O governo do Paraná avança com o plano de privatizar a Celepar, a estatal de tecnologia do estado. A decisão de contratar a B3 para o leilão se baseia em um parecer individual do Tribunal de Contas, mesmo com o processo ainda enfrentando impasses jurídicos e questionamentos na Corte.
O que faz a Celepar e por que sua venda é polêmica?

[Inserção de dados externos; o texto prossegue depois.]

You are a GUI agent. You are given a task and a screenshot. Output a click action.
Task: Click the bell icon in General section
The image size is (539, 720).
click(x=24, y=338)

Fundada em 1964, a Celepar é a empresa de tecnologia do estado. Ela gerencia um volume imenso de dados sensíveis dos paranaenses, como notas de alunos, históricos médicos do SUS, multas de trânsito e declarações de impostos. A polêmica principal gira em torno do destino e da segurança dessas informações estratégicas caso a gestão passe para a iniciativa privada.
O governo pode legalmente seguir com a privatização?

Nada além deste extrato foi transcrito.